HOW TO COMPLETE THIS TASK: Once you find the line that contains "How do I perform: Click first", transcribe it and each line after it through the end of the listing, exactly as written.
___ EXERCISE DATA ___
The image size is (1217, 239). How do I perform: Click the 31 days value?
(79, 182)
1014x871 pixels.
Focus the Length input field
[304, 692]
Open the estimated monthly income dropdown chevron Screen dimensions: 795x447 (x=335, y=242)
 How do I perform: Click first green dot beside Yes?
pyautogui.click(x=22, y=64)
___
SOLUTION FOR THIS PROBLEM:
 How do I perform: Click first green dot beside Yes?
pyautogui.click(x=22, y=64)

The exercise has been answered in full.